And while it may unlock potential that has been beyond developers up to now, I also don't feel wholly comfortable with this idea of games relying on the cloud to carry some of the computational burden, at least not in certain cases.
When I decide to buy a game with multiplayer features built on dedicated servers nowadays, for example, I know that this will not be a permanent element of the game but - and perhaps this is unique to me - I don't care as much about preserving that competitive experience for 20 years down the line as I would about preserving a single-player story-driven experience. The implication seems to be that cloud computation will start to pervade that side of gaming as well now and, in the absence of positive proof of its value, it makes me worry about the future of the art developers create.
Think about it this way. The greatest films and pieces of music can be reissued generation after generation at limited expense when new formats emerge. But games are younger and more delicate, already programmed and shaped to suit a particular platform's internal components and input devices in a way that may present a significant technical and financial challenge to any future generation that hopes to resurrect them. This is especially relevant in the case of any work that does not find a significant commercial audience when it's first completed - when this happens with music and film, a song or movie may be rescued forever through digitisation, but even small games may require significant time and expert adaptation if they are to be saved for posterity.

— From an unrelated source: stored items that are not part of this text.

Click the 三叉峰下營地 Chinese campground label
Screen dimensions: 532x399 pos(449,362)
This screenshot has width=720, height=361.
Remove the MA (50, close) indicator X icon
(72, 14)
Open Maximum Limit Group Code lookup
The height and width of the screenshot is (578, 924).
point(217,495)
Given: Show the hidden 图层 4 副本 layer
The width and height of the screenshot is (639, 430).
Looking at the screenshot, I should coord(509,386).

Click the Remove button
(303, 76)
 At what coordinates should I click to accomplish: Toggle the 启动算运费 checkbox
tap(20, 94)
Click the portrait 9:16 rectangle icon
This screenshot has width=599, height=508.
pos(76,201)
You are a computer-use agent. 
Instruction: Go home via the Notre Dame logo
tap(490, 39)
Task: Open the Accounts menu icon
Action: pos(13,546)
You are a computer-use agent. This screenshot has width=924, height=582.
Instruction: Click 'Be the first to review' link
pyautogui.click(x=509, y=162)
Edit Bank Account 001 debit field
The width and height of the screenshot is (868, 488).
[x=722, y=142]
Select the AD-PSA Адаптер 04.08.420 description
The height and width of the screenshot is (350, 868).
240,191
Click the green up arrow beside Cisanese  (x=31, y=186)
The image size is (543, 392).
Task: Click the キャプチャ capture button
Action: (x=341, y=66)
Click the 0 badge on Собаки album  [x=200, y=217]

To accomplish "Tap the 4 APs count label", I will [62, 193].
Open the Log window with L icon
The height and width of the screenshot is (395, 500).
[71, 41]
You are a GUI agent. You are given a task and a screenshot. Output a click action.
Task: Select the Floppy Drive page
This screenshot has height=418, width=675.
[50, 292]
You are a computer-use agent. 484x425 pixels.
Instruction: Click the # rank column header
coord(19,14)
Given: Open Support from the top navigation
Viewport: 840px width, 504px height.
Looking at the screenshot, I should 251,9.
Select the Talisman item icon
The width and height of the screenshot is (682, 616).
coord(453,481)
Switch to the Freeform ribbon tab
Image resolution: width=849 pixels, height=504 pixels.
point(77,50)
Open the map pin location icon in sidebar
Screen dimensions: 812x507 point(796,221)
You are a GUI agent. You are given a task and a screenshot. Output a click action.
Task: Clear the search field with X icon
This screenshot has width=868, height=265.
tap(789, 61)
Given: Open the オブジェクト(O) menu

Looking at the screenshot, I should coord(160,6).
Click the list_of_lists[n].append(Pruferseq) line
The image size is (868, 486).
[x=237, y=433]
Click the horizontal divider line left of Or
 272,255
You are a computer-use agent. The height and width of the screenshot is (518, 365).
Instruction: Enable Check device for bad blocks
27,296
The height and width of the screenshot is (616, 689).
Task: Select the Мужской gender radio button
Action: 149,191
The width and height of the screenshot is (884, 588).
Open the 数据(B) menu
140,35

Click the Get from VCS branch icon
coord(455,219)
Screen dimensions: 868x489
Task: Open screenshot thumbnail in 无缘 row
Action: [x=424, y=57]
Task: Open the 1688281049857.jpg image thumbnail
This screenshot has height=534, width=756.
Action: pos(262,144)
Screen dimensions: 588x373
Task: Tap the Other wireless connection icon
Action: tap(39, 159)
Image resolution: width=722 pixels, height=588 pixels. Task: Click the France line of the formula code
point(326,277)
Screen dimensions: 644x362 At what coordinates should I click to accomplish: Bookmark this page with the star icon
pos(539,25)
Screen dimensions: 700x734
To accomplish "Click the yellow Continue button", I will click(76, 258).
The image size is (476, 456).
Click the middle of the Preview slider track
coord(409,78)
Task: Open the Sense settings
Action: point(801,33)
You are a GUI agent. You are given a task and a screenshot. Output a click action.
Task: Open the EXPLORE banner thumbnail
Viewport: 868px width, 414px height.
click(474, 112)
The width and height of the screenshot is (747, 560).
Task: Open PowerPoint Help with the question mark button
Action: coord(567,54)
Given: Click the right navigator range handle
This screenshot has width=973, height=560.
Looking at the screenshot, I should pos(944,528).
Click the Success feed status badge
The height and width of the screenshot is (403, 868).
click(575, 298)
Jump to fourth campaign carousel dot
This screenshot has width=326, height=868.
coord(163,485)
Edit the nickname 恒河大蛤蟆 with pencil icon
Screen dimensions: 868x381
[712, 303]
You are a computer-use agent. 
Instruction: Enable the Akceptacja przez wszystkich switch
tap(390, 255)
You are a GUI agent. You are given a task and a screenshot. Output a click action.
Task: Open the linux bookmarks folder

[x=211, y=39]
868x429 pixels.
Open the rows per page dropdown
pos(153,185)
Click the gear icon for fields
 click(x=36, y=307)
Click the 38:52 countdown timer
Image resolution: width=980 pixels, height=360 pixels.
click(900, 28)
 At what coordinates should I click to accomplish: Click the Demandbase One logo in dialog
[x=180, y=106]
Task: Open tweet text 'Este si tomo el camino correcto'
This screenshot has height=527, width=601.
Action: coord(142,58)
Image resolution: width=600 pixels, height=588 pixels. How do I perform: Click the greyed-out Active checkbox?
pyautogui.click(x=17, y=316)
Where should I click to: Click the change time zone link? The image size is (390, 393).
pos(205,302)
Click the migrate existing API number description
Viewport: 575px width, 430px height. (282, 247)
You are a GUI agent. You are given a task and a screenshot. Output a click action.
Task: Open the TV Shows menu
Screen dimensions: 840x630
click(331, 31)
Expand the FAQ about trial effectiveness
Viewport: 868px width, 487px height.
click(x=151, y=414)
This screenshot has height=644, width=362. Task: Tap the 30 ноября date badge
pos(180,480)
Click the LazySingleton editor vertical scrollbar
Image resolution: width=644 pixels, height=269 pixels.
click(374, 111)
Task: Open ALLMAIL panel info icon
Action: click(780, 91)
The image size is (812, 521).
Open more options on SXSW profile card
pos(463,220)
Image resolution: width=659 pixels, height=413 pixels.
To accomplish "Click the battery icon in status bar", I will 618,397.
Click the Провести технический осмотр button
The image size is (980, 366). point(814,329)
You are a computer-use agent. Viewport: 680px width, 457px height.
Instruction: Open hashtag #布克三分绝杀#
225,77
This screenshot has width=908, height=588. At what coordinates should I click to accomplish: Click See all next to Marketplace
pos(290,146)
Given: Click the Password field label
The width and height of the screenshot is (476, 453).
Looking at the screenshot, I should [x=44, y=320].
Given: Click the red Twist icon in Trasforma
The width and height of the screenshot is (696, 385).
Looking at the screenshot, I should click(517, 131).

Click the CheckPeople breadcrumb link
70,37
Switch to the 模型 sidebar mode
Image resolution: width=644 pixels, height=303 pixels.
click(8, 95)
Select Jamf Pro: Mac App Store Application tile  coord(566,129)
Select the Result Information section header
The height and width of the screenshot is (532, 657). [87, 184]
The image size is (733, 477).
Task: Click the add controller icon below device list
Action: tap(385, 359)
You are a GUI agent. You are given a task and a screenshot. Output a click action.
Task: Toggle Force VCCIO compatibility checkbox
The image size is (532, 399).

It's entirely possible - as with Super Nintendo games emulated for PC and Android by an enthusiastic minority, or re-released for pennies on Nintendo's own Virtual Console - that the rate of technological progress, the skill of amateurs, and the careful maintenance of back catalogues by companies like Nintendo will continue to guard against our greatest treasures disappearing forever in generations to come. But what do we do in 25 or 50 years' time when a single-player Xbox One RPG that needs to talk to the cloud to compute some of its features can no longer do so because Microsoft has moved on? Do those amateurs and developer-historians then have to recreate the cloud as well? It won't happen. Microsoft could be loading up the greatest artists in the history of games with the digital equivalent of self-destructing paint.
And so I say again: prove it with games.
For me, the story of Xbox One's first day as a tangible reality was that I like some of the theory, but Microsoft missed an opportunity to let the games really sell the ideas. Hopefully they and Sony will find their range when we get to grips with their software line-ups at E3.
This article is based on a press trip to Microsoft's campus in Redmond, Washington. Microsoft paid for travel and accommodation.